How do you know if your pain really is a lot more than what other people are experiencing? It’s very subjective. I think one of the first things we need to do to diagnose this early is to take this very seriously. Far too often it’s dismissed. I think we need to increase awareness about the disease so that people aren’t afraid to question whether their menstrual pain is abnormal. Often it gets to the point where it’s debilitating, where someone’s missing days of school or work before it gets recognized as abnormal pain. We need to have better ways to let people express their concern about dysmenorrhea and get them in for evaluation and treatment sooner. The other thing I think we need to do is start thinking about clinically diagnosing endometriosis. If someone has cyclic progressive pelvic pain, most likely that’s endometriosis. Rule out some of the other etiologies for pelvic pain, but most of the time that’s endometriosis. We may not feel any endometriosis on examination, we may not see it on imaging, but there’s nothing wrong with making that clinical empiric diagnosis and start thinking about treatment.

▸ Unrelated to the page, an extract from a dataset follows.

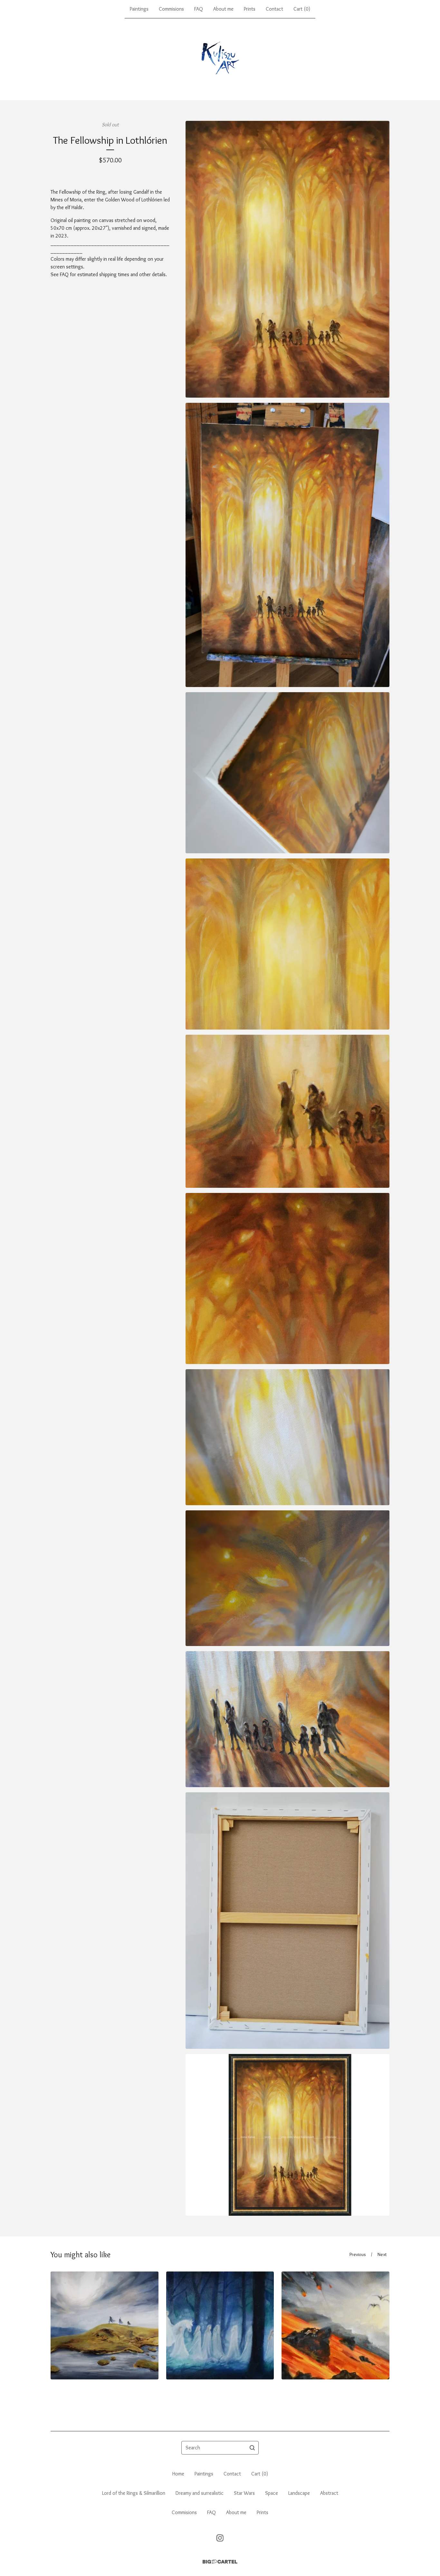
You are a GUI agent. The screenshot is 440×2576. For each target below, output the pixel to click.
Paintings (139, 9)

Endometriosis imaging has improved quite a bit. We’ve always been able to see endometriomas on ultrasound. I think one of the most important tools in diagnosing endometriosis is using ultrasound to rule out other potential causes of pelvic pain. Still, the vast majority of endometriosis we cannot see with imaging techniques. Superficial peritoneal endometriosis isn’t seen on ultrasound, it isn’t seen on MRI [magnetic resonance imaging], it is very hard to diagnose. So an important point is that when you see nothing on imaging, it doesn’t mean that somebody doesn’t have endometriosis. You can’t rule out endometriosis with imaging techniques. You can see those endometriomas, and we’re getting better at identifying deep infiltrating endometriosis with ultrasound or MRI. It’s not universally available yet, but I think we’re getting there so that we can see some of the more severe variants of endometriosis with imaging techniques. In my mind, I use it to find those endometriomas, and I use it to rule out other potential sources for pelvic pain: the tumors, the cysts, the hydrosalpinx, the infectious etiology, the adenomyosis, which we can see on imaging techniques. I rule out the other sources of pelvic pain, but you can never rule out endometriosis with any imaging technique.